Yerli ürünlere olan güvenin düşük, vatandaşın yerli ürün tüketimi yönünde bilinçsiz olması ve üretilen ürünlerin ülkeyi ziyaret eden turistlere sunuşunun istenilen seviyede olmaması.
Devlet tarafından yapılan üretici desteklerinin kaliteli ve pazarlanabilir ürünleri teşvik ediyor olmaması. Tarımsal sanayinin yeteri kadar gelişmiş olmaması.”
“Kıbrıs’la özdeşleşen ürünler yetiştirilmeli”
Bir diğer önerilen çözüm; ülke koşullarına uygun, iklimsel avantajların olduğu patates, enginar, narenciye, zeytin, harup gibi Kıbrıs ile özdeşleşmiş özellikli (niş) ürünlerin yetiştirilmesi üzerinde durulması oldu.

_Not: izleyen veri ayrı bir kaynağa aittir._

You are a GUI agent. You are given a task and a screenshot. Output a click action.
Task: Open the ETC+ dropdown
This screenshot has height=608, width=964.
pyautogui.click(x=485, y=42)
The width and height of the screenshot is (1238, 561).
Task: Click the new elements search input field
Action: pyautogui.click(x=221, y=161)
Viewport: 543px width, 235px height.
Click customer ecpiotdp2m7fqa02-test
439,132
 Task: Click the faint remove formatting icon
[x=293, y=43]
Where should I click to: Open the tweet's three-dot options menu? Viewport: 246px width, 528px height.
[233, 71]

Açıklamada yer alan ifadeler şöyle:
“Özellikle buğday ve mısır gibi un üretiminde kullanılan bitkilerin ülkemizde üretiminin artırılması, yaşanabilecek gıda azlığı riskini önlemede önemli bir rol oynamaktadır. Bu ürünlerin üretilmesi için gerekli devlet destekleri ve danışmanlık hizmetleri verilerek ihtiyacımız olan ürünlerin üretilmesi sağlanmalıdır. Tarımsal sanayiye önem verilmeli. Tarımsal sanayinin geliştirilmesi için üreticilerin bir araya gelerek oluşturacağı şirket ve/veya kooperatifler teşvik edilerek üreticilerin rekabet edebilirliği artırılmalıdır.”
Krizi fırsata çevirmek…
HP Tarım ve Hayvancılık Komitesi, şu an mücadele edilen pandemi krizi sonrasında dünyada ve ülkede ortaya çıkabilecek gıda ve beslenme alanındaki zorlukları ve riskleri bir an önce tespit edip harekete geçilmesinin de elzem olduğuna vurgu yaparak, şöyle devam etti:
“Krizi fırsata çevirip, geleceğe dönük gerçekçi ve doğru plan/projeleri kâğıt üstünde değil uygulamada da göstermemiz zorunludur. Her alanda olduğu gibi tarımsal üretimde de bireysel değil toplumsal hareketin gücünü kullanmamız sorunların üstesinden gelmenin yolunu açacaktır.”